Dijalur ini, menurut para penduduk sekitar yang mayoritas Hindu-Budha, Dewa-dewa itu telah membuat tangga surga dengan pasir labil agar kita mengerti, segala kesusahan akan berkurang jika kita menerimanya dengan ikhlas, dan dibalik keikhlasan tersebut ada keteguhan hati untuk tetap mengatasinya. Berjalan tiga langkah dan mundur dua langkah, kembali berjalan tiga langkah dan mundur lagi dua langkah, itulah ikhlas dan itulah keteguhan. Diujungnya, dilangkah terakhir menuju puncak, tidak ada rasa lain selain bahagia yang membuncah.

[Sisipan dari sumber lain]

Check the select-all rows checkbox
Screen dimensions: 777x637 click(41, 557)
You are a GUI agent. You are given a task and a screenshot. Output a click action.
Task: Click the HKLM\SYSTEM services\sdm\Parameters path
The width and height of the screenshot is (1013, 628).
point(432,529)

Eng…ing…eng, Jejak kaki yang sudah ribuan berjalan tepat pukul 07.00 WIB akhirnya merasakan pesan kedamaian itu. Ternyata benar, siapa yang dapat lebih lama bertahan, maka akan merasakan tujuan yang diyakininya penuh kedamaian. Memang tak ada rumah makan, atau penginapan diatas puncak Mahameru. Yang ada, hanya hamparan pasir yang mengepul diterpa angin puncak. Tapi, entah, sejenak memejamkan mata, dan melihat kembali hamparan alam raya dibawah awan, seakan Indonesia itu sempurna tanpa cacat.

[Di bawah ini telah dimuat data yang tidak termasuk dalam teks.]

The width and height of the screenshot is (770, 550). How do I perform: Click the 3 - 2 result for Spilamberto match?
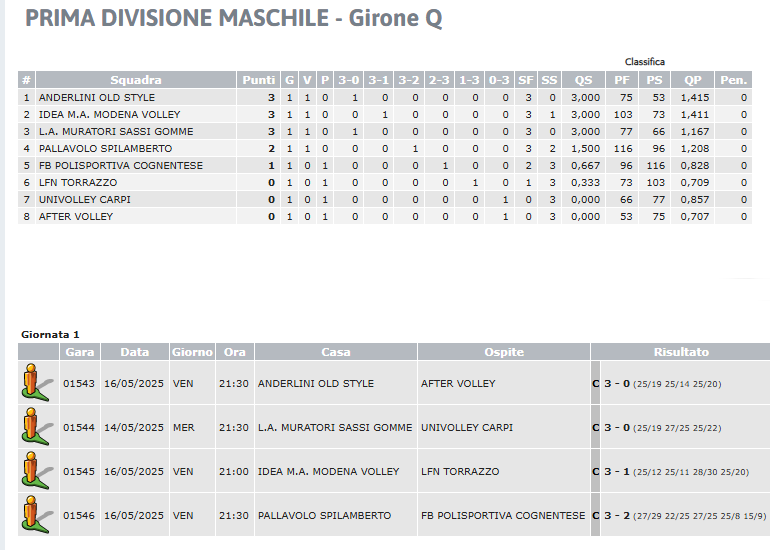617,516
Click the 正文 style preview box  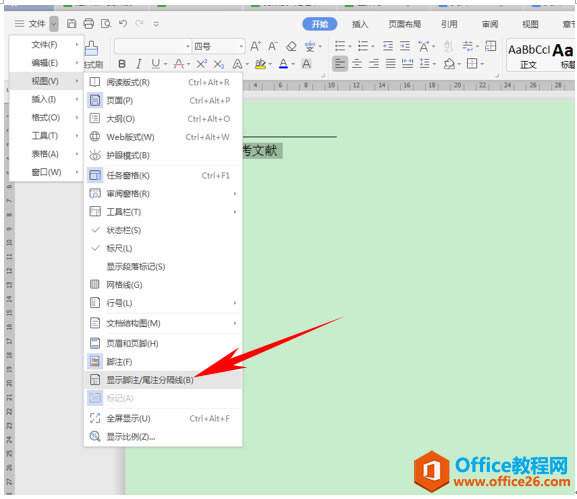coord(528,56)
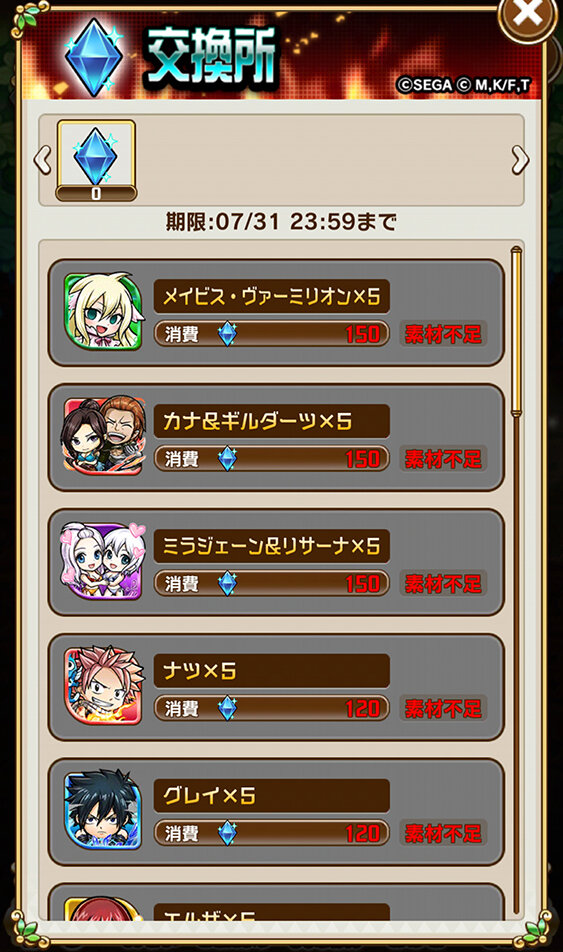Select the グレイ×5 item label

click(x=271, y=795)
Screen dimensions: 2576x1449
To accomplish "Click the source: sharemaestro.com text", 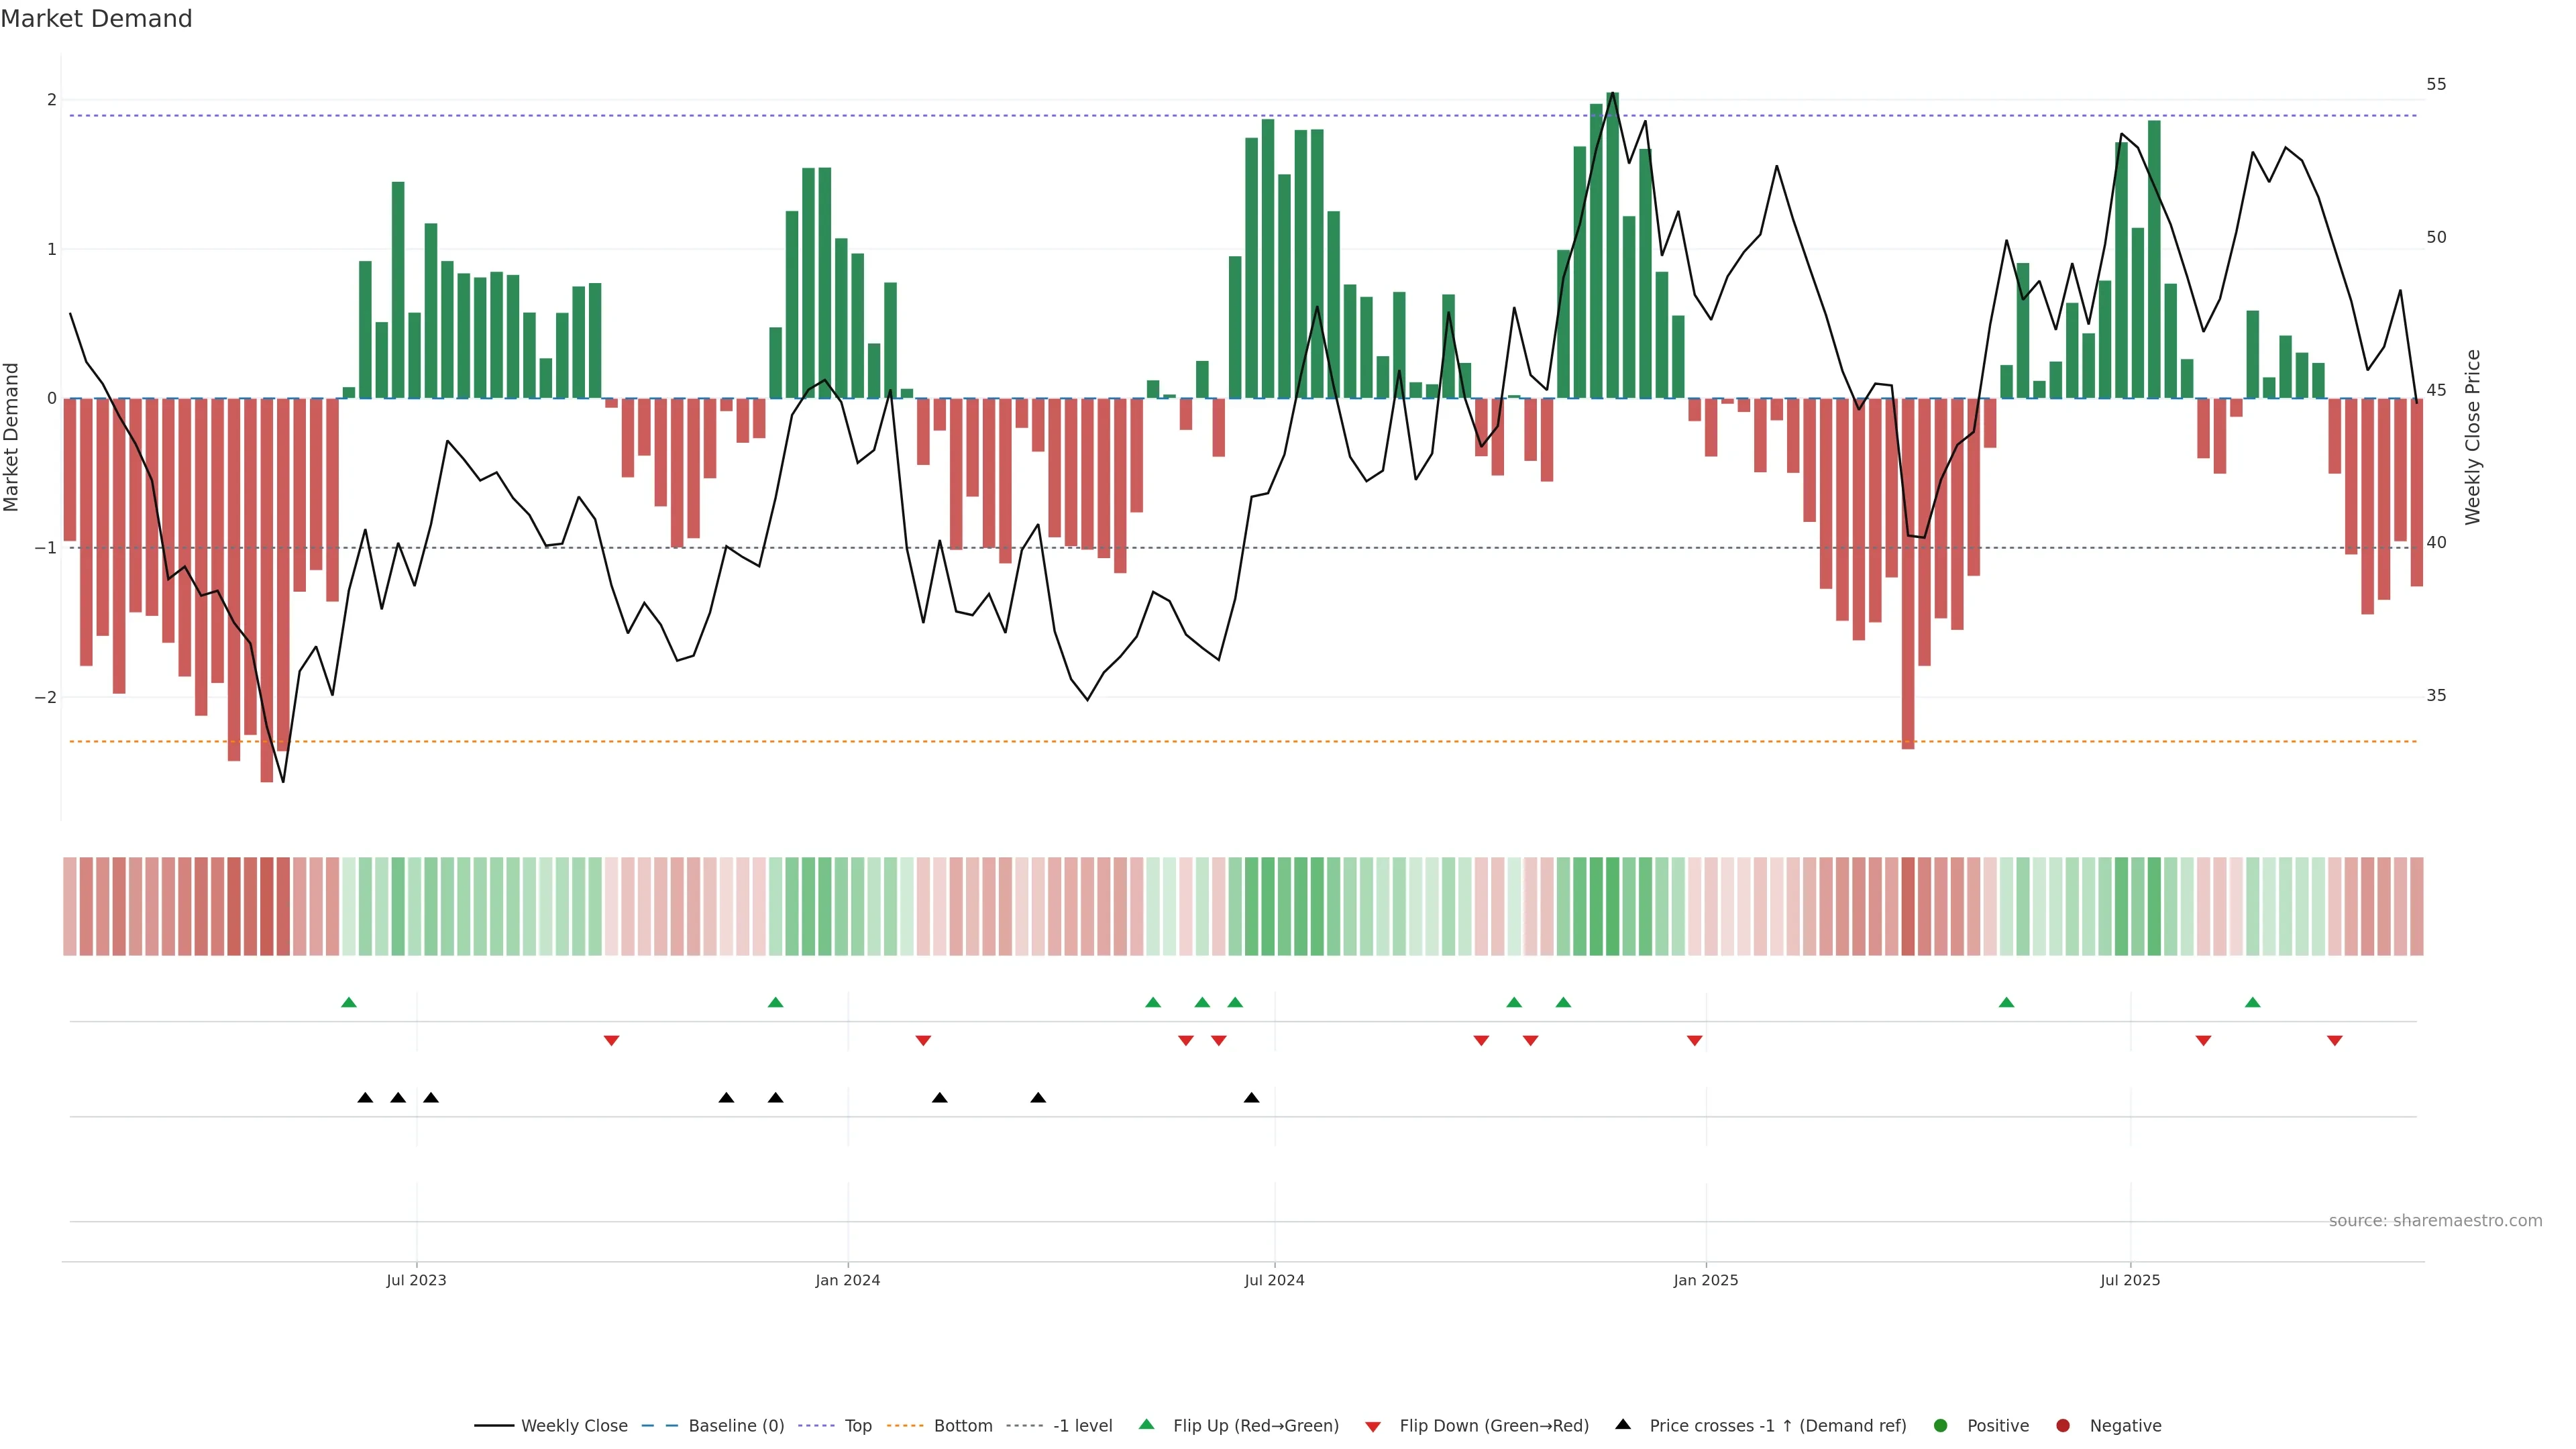I will point(2435,1221).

Satu hal juga pesan kedamaian yang dirasakan di Mahameru, tak ada penaklukan, keperkasaan, atau pembuktian kehebatan petualangan. Justru di puncak dengan tamparan angin yang keras, debu-debu mengamuk dan menghiasi semua pakaian hingga rambut. Rasanya, puncak itu justru lebih berbahaya dari lereng gunung. Kehati-hatian jadi sandaran wajib.
Ditengah desir angin dingin dan kaki yang lelah melangkah, manusia justru tak punya daya untuk menaklukkan. Manusia tak boleh jumawa. Manusia wajib menerima apapun yang diberikan Tuhan. Hujan, rumput basah, buah cemara yang jatuh di tanah. Mereka hanya akan mengambil kenangannya.

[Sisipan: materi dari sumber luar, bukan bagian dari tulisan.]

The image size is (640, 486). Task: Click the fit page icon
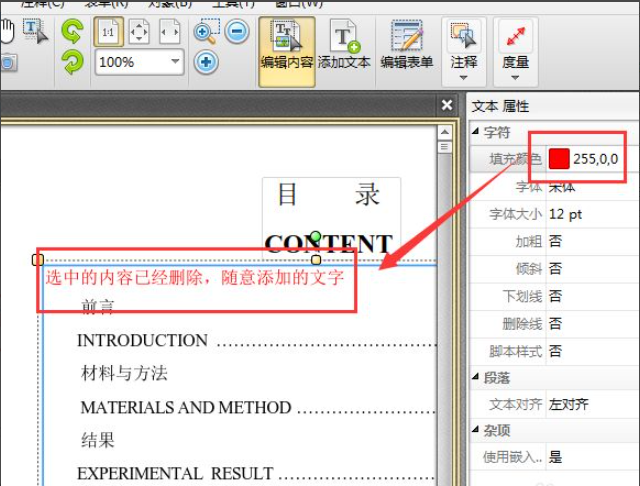139,32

“Di gunung kita akan menguji diri dengan hidup sulit, jauh dari fasilitas enak-enak. Biasanya akan ketahuan, seseorang itu egois atau tidak. Juga dengan olahraga mendaki gunung, kita akan paham budaya masyarakat. Jadi selain fisik sehat, pertumbuhan jiwa juga sehat. (Soe Hoe Gie)
Mitos Semeru
Letak Gunung Semeru pertamakali ada diujung barat Jawa. Dewa Wisnu dan Brahma yang meletakkannya agar Jawa yang selalu bergerak dan terguncang bisa diam terpaku. Jauh dari India diterbangkan Gunung Meru, yang berubah nama menjadi Semeru ketika terpancang di tanah Jawa.
Namun, setelah kejadian tersebut, justru pulau Jawa jadi stabil malahan bagian timur jadi terangkat, Wisnu dan Brahma mengangkatnya kembali dan menerbangkannya ke timur. Diatas punggung Wisnu yang menjelma kura-kura raksasa, sebagian gunung Meru jatuh membentuk Gunung Gede, Slamet, Sundoro, Merapi, Lawu, dan Welirang. Diantara Kelud dan Argopuro Wisnu menurunkan Gunung Meru dari punggungnya, masalah belum selesai karena ujung lain Jawa yang kini menjadi miring.
Maka dengan kekuatan dewa-dewa, sebagian Gunung Meru dipotong dan diletakkan di barat laut, dan kemudian dikenal sebagai Gunung Penanggungan. Tentu saja semua cerita itu tak ada dalam kitab geologi buatan manusia, melainkan hanya di kitab Tantu Pagelaran dari abad ke-15.